*WHAT YOU HAVE TO DO*
Copy the entries below word for word, from the line containing "Task: Click edit icon for Test Oxari row" down to the end of the entries, and omit the pictures.

[START MATERIAL PROVIDED]

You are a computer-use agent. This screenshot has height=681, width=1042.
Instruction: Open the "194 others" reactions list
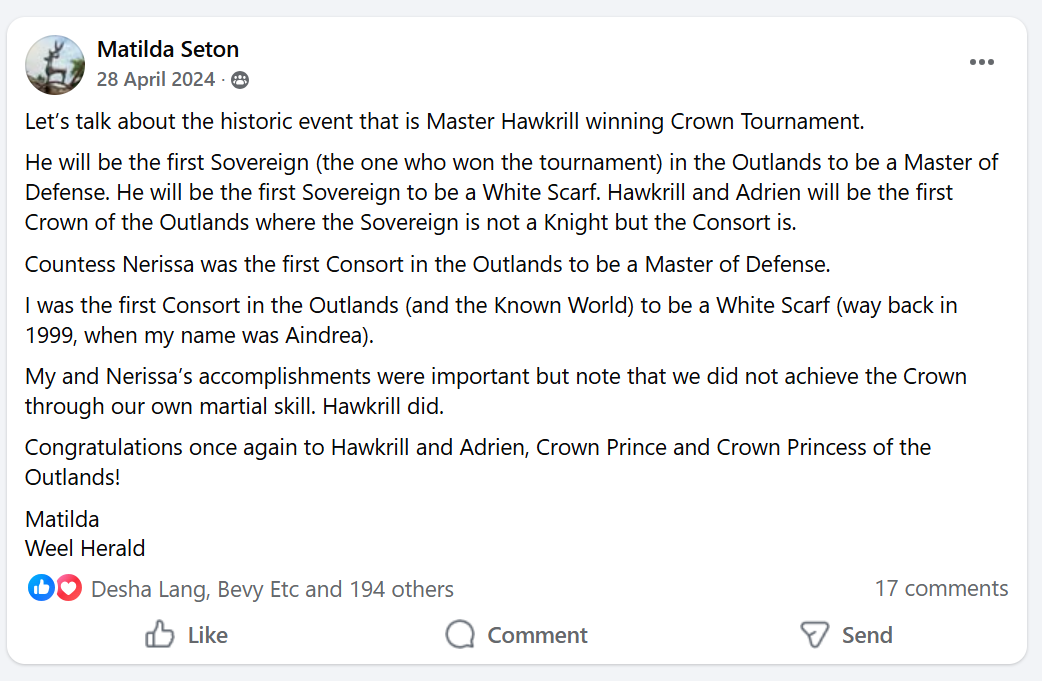[401, 589]
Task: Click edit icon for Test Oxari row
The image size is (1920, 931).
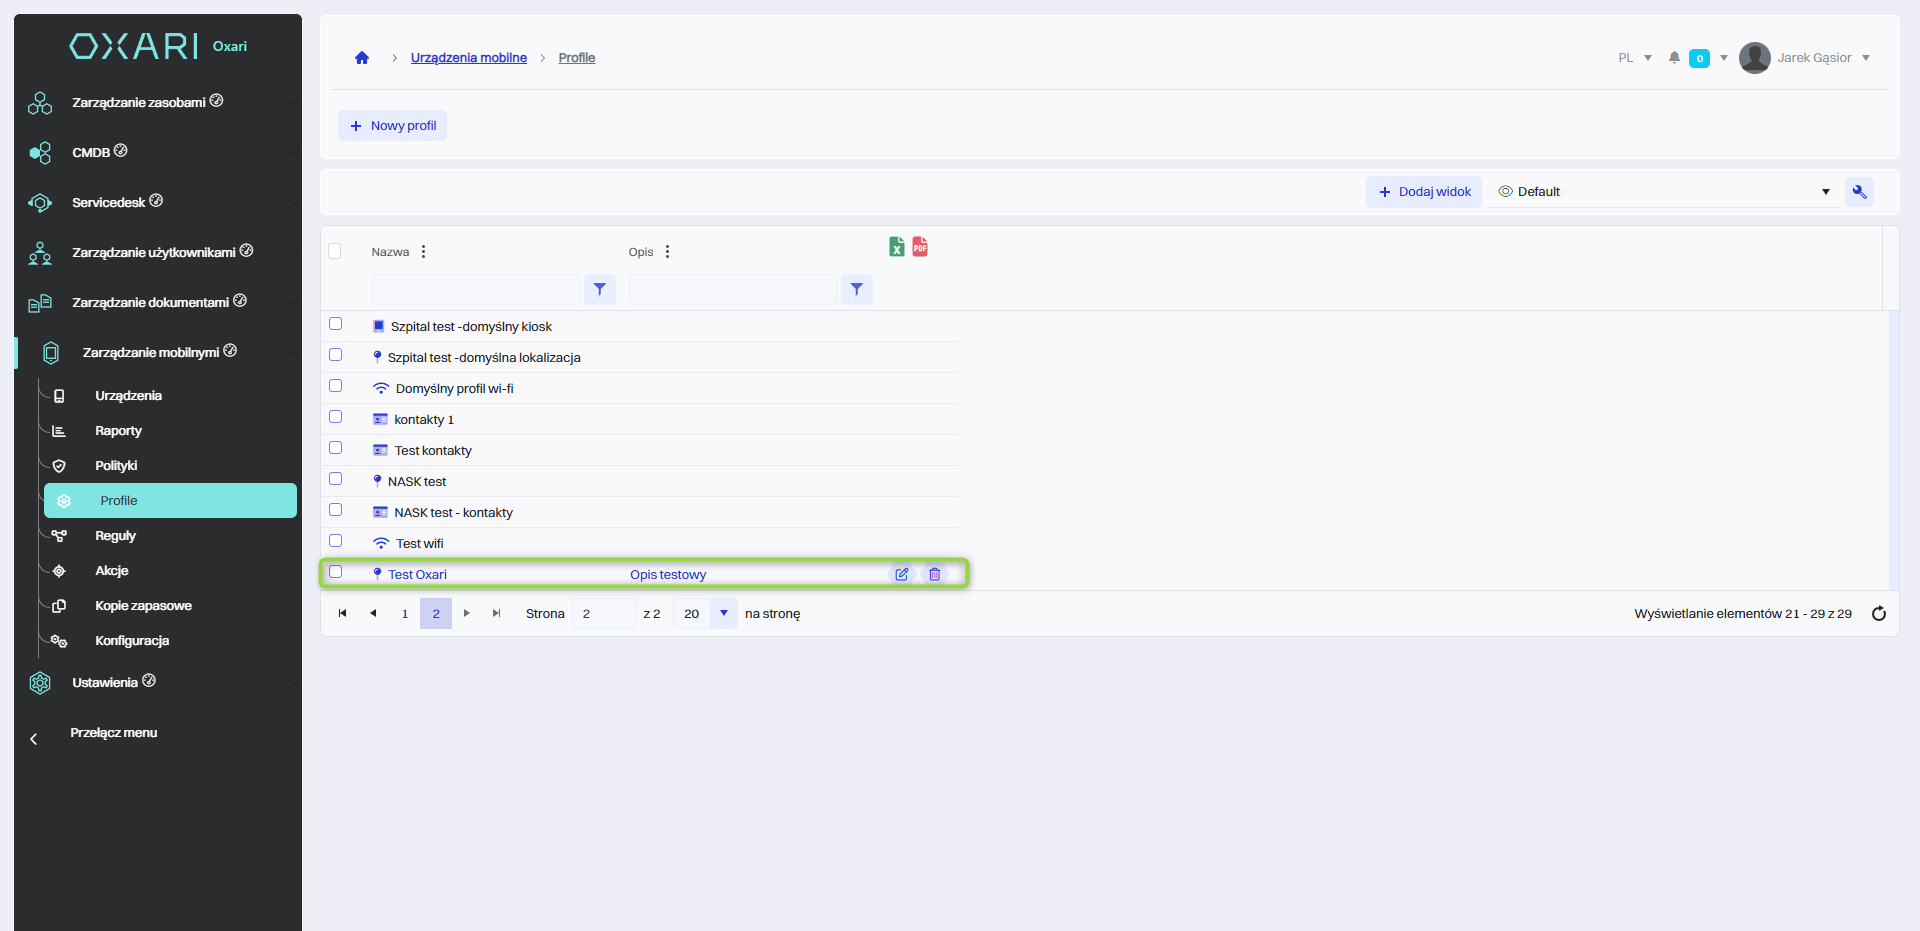Action: 901,574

[END MATERIAL PROVIDED]

*RESULT FOR THIS EXERCISE*
Task: Click edit icon for Test Oxari row
The image size is (1920, 931).
Action: 901,574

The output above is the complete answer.